With reference to FIG. 1 we shall describe the general features of the method and the apparatus according to the invention.
As shown in said figure, the apparatus comprises a chromium-plating chamber 10 having bottom and side walls for collecting an electrolytic solution which flows out, for example, from three chromium-plating anodes 12 inside the chamber itself, so as to be conveyed by a piping 13 to a storage tank 14 containing a quantity of fresh electrolytic solution sufficient for supplying and a continuous renewal of the electrolyte inside the electrodes 12 of the chromium-plating apparatus. The electrolyte solution contained in the storage tank 14 is kept at a constant temperature, suitable for chromium-plating, which is sensed by a temperature control means such as a thermometer T1 and a heat exchanger 14′, which intervenes to keep the electrolyte inside the tank 14 at a prefixed constant temperature. The chamber 10, on one or more side walls, is provided with a large aperture or window closed by a transparent sheet material, for viewing the whole process and the chromium-plating of the bars; suitable water jets keep the window free from any splashes of electrolyte.
The chromium-plating solution is supplied into each anode 12, by a respective feeding pump 15 and a delivery piping 16, while an auxiliary pump 17 and a delivery piping 17′ supply the electrolytic solution to a spraying head 18, located upstream of the chromium-plating anodes 12, inside the chamber 10 so as to cause, by means of the said electrolytic solution, a slight surface corrosion of the bar 19 which will improve adhesion of the chromium during the electrolytic deposition via the anodes 12, in the manner explained further below.
The chromium-plating chamber 10, in the region of its end walls 20 and 21 having inlet and outlet apertures for the bars, is provided with a closed interspace 22 and 23 to contain jets 24 and 25 of wetted air, at the ambient or at a cooled temperature, suitable for cooling the bars 19 both on the inlet and on the outlet sides, while keeping it at a prefixed constant temperature suitable for chromium-plating, for example at a temperature comprised between 50 and 70° C., preventing the bars 19 from overheating owing to the heating effect of the current flowing along the bar itself.
Upstream of the chromium-plating tank 10, the apparatus comprises a rollerway 26 for supporting the bars 19, as schematically shown, by means of which the bars 19 which are suitably connected together by intermediate joint members, are forwards advanced and at the same time made to axially rotate so as to improve the uniformity of the chromium deposition onto the bar which advances through the chromium-plating anodes 12.

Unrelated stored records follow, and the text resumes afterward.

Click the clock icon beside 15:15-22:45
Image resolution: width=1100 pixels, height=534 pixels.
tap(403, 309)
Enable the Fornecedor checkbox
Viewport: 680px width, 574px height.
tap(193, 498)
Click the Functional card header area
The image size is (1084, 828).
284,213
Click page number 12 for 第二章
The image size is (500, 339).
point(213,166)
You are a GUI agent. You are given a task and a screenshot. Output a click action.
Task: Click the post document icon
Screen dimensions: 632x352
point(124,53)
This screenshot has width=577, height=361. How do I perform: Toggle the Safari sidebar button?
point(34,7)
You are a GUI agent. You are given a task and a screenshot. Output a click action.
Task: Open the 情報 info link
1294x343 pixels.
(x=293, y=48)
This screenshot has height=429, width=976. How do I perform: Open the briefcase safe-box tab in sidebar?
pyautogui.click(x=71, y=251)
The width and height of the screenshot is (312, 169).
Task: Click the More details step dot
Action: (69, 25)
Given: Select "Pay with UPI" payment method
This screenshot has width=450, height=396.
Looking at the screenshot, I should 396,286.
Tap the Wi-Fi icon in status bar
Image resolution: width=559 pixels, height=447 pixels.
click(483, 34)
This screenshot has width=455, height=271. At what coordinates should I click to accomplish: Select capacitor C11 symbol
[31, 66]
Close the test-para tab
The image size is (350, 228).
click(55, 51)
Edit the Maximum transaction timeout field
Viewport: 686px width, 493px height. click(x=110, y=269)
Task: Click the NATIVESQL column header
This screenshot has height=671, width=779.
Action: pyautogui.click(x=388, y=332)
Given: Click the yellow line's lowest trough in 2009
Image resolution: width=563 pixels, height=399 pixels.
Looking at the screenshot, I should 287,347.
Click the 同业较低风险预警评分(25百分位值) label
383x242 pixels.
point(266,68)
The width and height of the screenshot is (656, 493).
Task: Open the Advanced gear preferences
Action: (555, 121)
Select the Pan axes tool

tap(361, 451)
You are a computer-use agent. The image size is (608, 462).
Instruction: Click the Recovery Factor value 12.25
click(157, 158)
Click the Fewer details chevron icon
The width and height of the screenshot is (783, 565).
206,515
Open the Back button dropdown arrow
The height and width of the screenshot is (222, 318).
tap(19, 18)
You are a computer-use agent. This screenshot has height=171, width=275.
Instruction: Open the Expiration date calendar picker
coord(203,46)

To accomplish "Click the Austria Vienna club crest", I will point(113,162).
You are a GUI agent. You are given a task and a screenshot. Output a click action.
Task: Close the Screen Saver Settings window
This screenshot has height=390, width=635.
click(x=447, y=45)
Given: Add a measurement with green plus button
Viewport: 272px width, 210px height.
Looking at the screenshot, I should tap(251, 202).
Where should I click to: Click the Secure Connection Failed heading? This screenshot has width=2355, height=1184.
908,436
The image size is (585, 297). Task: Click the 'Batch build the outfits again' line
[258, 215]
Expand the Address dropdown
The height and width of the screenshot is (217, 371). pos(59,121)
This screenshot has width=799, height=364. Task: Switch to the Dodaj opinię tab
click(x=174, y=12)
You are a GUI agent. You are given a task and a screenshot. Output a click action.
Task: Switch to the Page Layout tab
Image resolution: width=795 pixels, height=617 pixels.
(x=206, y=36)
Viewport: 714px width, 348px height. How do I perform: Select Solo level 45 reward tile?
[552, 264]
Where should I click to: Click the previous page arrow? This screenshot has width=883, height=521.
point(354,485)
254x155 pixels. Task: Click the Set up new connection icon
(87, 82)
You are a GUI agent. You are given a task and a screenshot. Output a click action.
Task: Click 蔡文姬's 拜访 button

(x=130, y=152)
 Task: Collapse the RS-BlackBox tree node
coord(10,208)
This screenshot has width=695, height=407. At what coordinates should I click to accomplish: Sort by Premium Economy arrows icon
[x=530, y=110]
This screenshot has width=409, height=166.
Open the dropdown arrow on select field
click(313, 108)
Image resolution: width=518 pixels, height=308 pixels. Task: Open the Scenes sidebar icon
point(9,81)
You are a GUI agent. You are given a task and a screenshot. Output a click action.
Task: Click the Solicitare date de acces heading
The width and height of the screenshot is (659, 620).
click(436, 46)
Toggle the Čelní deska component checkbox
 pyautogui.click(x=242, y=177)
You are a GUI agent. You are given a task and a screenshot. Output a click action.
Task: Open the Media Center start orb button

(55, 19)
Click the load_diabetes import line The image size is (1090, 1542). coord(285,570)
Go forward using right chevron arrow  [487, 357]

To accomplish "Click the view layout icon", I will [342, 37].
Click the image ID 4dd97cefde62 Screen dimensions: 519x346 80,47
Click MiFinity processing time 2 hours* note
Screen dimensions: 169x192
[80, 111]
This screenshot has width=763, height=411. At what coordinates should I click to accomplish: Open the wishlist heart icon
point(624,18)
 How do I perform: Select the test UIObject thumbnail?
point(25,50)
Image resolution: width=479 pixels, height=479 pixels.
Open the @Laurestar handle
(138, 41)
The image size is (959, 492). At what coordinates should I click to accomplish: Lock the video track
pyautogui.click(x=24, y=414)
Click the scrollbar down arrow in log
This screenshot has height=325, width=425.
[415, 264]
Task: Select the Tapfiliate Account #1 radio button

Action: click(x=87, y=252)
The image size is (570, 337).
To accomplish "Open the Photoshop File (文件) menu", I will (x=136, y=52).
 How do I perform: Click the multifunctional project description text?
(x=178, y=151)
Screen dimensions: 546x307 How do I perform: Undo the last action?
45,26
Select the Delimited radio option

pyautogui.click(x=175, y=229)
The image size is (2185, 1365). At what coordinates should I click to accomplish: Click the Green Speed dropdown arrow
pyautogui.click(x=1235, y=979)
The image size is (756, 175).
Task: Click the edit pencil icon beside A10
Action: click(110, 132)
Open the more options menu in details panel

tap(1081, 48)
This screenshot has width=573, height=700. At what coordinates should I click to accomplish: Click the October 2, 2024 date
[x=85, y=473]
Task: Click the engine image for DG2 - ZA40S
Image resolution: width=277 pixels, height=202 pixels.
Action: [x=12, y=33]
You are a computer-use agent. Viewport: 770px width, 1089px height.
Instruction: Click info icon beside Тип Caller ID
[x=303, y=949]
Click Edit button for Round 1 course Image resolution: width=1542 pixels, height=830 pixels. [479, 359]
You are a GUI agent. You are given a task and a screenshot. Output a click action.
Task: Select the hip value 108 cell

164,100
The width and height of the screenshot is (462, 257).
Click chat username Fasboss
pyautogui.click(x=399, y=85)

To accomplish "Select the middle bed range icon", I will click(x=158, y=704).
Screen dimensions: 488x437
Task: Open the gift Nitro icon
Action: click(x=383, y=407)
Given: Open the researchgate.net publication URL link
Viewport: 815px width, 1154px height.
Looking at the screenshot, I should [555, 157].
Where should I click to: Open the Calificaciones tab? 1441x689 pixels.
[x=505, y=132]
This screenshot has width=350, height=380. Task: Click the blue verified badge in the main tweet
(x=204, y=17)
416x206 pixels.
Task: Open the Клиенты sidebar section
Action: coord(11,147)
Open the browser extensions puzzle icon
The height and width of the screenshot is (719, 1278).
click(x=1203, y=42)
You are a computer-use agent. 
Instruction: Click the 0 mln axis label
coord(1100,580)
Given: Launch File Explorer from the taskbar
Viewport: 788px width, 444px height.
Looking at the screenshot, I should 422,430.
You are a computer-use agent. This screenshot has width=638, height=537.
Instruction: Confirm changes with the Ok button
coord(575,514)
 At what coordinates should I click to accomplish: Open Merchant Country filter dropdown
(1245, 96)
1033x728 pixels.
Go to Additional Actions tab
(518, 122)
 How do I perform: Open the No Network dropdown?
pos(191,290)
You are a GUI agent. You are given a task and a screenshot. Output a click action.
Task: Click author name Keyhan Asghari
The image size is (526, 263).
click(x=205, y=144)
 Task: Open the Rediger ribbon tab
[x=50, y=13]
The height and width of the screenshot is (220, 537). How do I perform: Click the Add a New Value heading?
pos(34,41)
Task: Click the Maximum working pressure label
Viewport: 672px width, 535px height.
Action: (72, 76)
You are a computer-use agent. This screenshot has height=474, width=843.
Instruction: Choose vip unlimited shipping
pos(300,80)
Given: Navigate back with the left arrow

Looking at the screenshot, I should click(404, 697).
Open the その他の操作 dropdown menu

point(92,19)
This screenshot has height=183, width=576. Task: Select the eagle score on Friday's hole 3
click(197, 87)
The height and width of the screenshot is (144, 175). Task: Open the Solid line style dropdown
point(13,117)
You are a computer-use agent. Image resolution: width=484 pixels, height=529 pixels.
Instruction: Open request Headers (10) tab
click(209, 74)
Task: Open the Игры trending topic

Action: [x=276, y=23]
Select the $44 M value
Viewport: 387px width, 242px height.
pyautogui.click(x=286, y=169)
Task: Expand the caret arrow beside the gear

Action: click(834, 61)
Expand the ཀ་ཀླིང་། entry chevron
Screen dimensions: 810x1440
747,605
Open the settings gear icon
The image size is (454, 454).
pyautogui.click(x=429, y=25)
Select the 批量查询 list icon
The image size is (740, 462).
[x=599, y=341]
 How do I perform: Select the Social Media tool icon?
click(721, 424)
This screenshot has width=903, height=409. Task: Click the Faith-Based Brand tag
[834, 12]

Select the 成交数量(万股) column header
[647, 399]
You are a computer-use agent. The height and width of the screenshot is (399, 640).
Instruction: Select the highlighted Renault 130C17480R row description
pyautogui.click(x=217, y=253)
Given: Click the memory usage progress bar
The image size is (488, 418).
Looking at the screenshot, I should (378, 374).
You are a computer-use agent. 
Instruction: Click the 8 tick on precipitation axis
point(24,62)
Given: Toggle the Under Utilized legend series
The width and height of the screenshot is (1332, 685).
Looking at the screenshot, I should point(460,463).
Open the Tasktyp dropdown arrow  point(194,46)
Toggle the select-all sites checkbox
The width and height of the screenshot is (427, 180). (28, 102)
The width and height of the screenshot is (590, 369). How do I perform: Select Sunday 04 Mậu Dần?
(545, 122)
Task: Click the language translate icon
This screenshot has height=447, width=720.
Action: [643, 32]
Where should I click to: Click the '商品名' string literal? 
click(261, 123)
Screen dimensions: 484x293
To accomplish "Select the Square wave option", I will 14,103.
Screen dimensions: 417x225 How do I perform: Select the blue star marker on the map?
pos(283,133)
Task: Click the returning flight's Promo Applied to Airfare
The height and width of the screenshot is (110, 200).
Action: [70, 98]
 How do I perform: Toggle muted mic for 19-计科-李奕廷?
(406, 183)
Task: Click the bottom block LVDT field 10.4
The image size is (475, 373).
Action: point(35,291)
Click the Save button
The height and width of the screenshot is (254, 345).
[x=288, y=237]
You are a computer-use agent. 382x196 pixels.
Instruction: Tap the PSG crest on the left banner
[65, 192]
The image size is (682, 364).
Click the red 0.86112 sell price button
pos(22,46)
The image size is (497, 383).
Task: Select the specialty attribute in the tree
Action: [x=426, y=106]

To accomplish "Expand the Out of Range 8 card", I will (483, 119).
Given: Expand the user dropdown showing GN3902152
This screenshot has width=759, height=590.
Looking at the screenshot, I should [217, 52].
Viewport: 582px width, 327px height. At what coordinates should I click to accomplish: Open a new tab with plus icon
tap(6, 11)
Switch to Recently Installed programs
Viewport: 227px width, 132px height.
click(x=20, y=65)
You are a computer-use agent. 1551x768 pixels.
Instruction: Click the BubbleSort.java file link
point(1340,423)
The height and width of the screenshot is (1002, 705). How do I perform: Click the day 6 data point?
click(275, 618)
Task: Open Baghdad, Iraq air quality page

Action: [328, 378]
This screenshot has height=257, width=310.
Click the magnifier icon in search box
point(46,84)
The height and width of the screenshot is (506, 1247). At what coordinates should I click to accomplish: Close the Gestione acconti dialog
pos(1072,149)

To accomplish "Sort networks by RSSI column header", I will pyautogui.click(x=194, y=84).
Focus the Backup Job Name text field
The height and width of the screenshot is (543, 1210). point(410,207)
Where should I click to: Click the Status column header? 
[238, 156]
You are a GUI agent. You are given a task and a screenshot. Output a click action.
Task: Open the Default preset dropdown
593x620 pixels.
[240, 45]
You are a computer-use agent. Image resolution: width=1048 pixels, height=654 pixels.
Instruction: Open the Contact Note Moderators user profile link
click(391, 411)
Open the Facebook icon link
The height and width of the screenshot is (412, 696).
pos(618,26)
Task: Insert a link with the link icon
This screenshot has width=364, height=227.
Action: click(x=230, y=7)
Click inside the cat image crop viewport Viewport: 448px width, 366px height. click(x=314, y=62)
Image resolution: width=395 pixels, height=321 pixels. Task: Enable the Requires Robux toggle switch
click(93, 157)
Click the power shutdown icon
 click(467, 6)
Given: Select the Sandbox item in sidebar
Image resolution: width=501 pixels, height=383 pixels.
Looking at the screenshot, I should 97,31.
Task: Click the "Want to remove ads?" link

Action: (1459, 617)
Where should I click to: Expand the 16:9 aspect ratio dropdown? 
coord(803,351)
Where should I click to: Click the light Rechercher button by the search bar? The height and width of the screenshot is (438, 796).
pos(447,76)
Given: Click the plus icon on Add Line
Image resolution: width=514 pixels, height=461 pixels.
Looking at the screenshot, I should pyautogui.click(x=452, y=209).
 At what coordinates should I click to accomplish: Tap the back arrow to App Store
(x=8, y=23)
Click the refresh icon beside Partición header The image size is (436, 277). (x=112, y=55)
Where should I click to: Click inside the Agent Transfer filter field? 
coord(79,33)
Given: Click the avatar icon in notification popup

Upstream the chamber 10 a first electrical connector of the slide contact type, device 27 is provided for connecting the bars 19 to the negative pole of a DC electric power source, for example copper braids which are wound around the bar, or a mercury type contactor or the like, as well as a degreasing tank 28, described further below with reference to FIG. 6, and a water rinsing tank 29 for eliminating any trace of solvent and/or degreasing surfactant before the bars enter the plating chamber 10.
Reference 30 in FIG. 1 also denotes air jets for cooling the bars 19 in the region of the sliding electrical connector 27.
Downstream of the chromium-plating chamber 10, immediately after the outlet side for the bars 19, there is provided a washing device 31, a second sliding-connector device 32, air jets 33, as well as a second rollerway 34 suitable for supporting the outgoing chromium-plated bars, allowing them to be disengaged each others for their introduction into a cooling tank 35 containing water, as explained below with reference to FIG. 2.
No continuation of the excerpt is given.